What we'll do instead is use gradient descent to help us figure out what direction to tweak our weights. We've discussed gradient descent before, but as a quick primer: 

> Gradient Descent is an optimization technique to help us find the lowest point (global minima) of a function. The derivative (the rate of change in the function for a small change in the inputs) of a function at a given point tells which direction we would like to change our weights. We'll make changes of a certain size in the right direction until we hit a place where the derivative is zero (i.e., either direction will increase the output of the function) and will consider that our "best" place. 

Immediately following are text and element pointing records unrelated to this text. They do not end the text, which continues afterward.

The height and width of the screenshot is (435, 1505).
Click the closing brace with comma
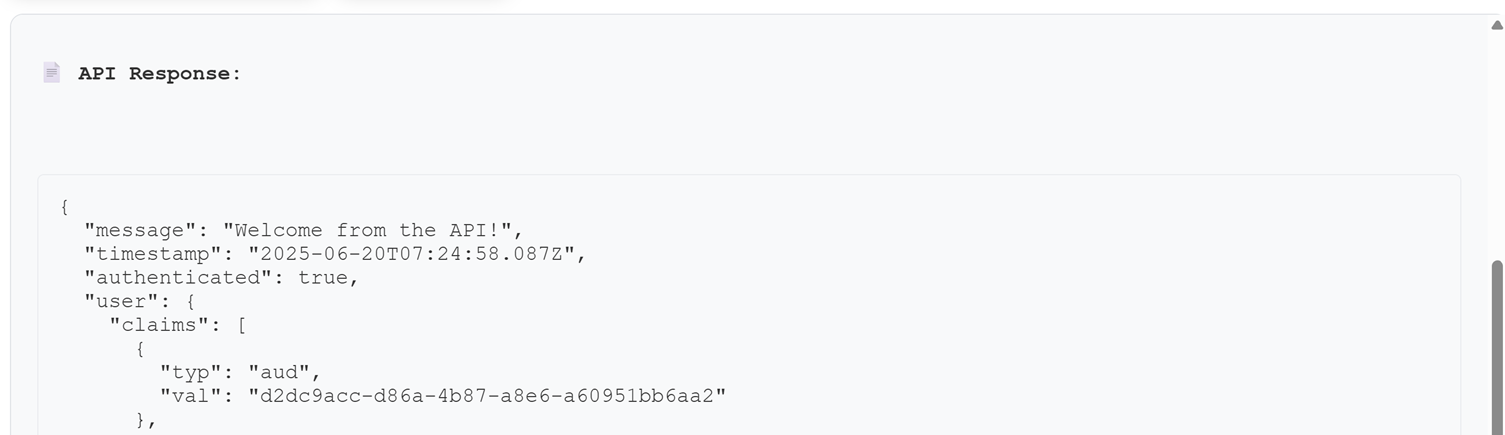point(146,420)
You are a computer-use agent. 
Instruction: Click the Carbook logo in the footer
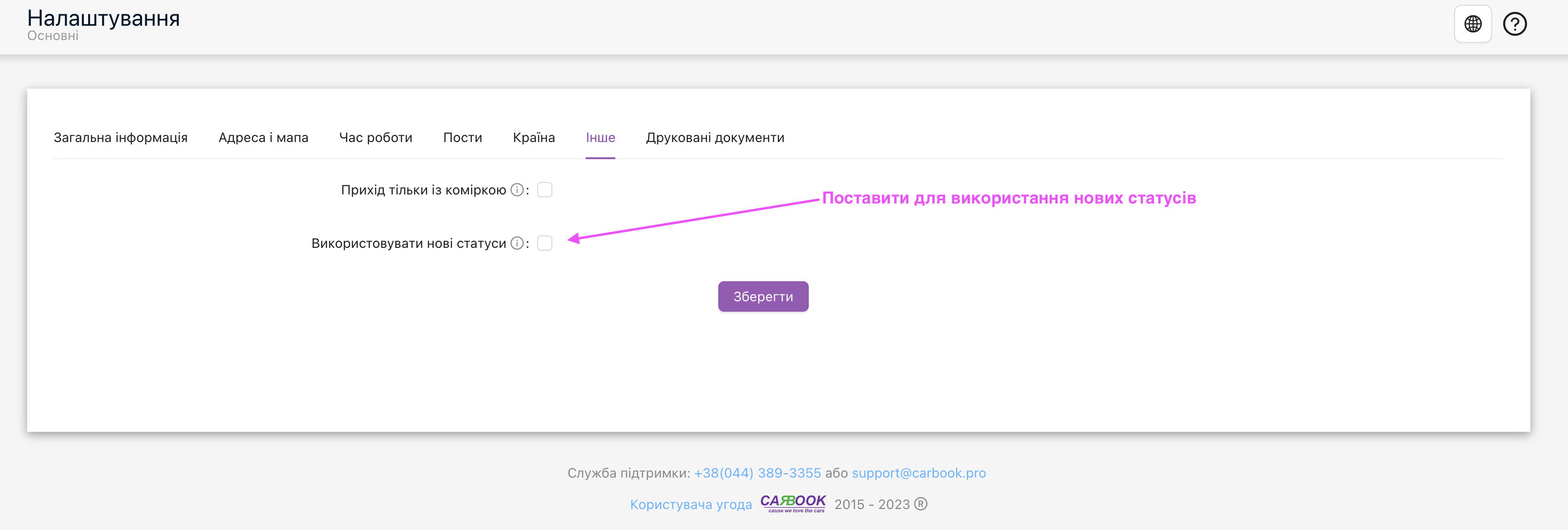[x=793, y=503]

- **Learning Rate**: The size of the change we make on each pass -- bigger learning rates mean we'll move faster, but may skip over places where there is actually a global minima
- **Epoch**: The number of times we pass our data through the fitting process

![](./images/gradient.png)

For our purposes, the function we're trying to optimize is the loss function from above -- we want the value of that function to be as low as possible. Our loss function is a function of all of the weights in our network. What we'll do in an abstract sense is:

1. Take the partial derivative (in other words, changing one weight and not all) of our loss function with respect to each weight in our model
2. Based on that derivative, change the weights up or down

The actual process is somewhat more complicated than that (see below), but the takeaway is backpropagation **looks at how badly we did on each pass, moves those errors back up the model, and then uses gradient descent to change the weight over a series of iterations**.

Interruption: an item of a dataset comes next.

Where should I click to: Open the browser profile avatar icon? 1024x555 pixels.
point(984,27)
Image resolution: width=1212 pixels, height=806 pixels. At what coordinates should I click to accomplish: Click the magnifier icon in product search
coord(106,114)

![](./images/backprop.jpg)

##### The Vanishing Gradient Problem

One thing to keep in mind (and a good reason to not create networks that are very, very deep) is a phenomenon known as the Vanishing Gradient Problem. For networks with lots of hidden layers, earlier layers train at a much slower rate than layers closer to the output (the gradient "vanishes" as it gets deeper into the network, so the weights cannot change as much). That means that it can take a much longer time to train a deeper network without much increase in accuracy. 

### Tackling Overfitting

Do neural networks overfit? Yes, very much so. There are many weights to optimize and we can very quickly reach a point where the weights in each neuron are overfit to our training data (and therefore are limited in how well they predict new data).

#### Regularization

Just like with linear models earlier in this course, we can also do regularization to make sure our weights are more generalizable. Because we're using our loss function to determine how we should change our weights, if we penalize the loss function to avoid larger weights, we will see the same behavior as we did with linear models -- weights will be large or impactful only if they contribute sufficiently to how well the model fits as a whole. 

#### Dropout

We can also use something known as dropout to tackle overfitting. Dropout will turn off a random percentage of neurons in each pass (user-defined). This prevents each layer from fitting too strongly to a given input and therefore wards off overfitting. 

![](./images/dropout.png)

### Check for Understanding 3 (10 Minutes)

In pairs, use the [Tensorflow Playground](http://playground.tensorflow.org/) with the following settings:

![](./images/settings.png)

> make sure that you're using a classification problem (upper right corner as well!)

1. In your own words, define the following and forecast what changing each of them will do to your model?
    1. Learning Rate
    2. Activation Function
    3. Regularization and Regularization Rate
2. Work together with the settings established above to create a (mini!) neural network that best predicts test data. Feel free to try any (or all!) of the inputs, any number of neurons, hidden layers, learning rates, regularization parameters, and activation functions. A good place to start is the following:

![](./images/starting.png)

We'll share our results in Slack after 10 minutes. Include your test loss on the thread. We'll ask the pair with the best score to share their settings for the best possible network.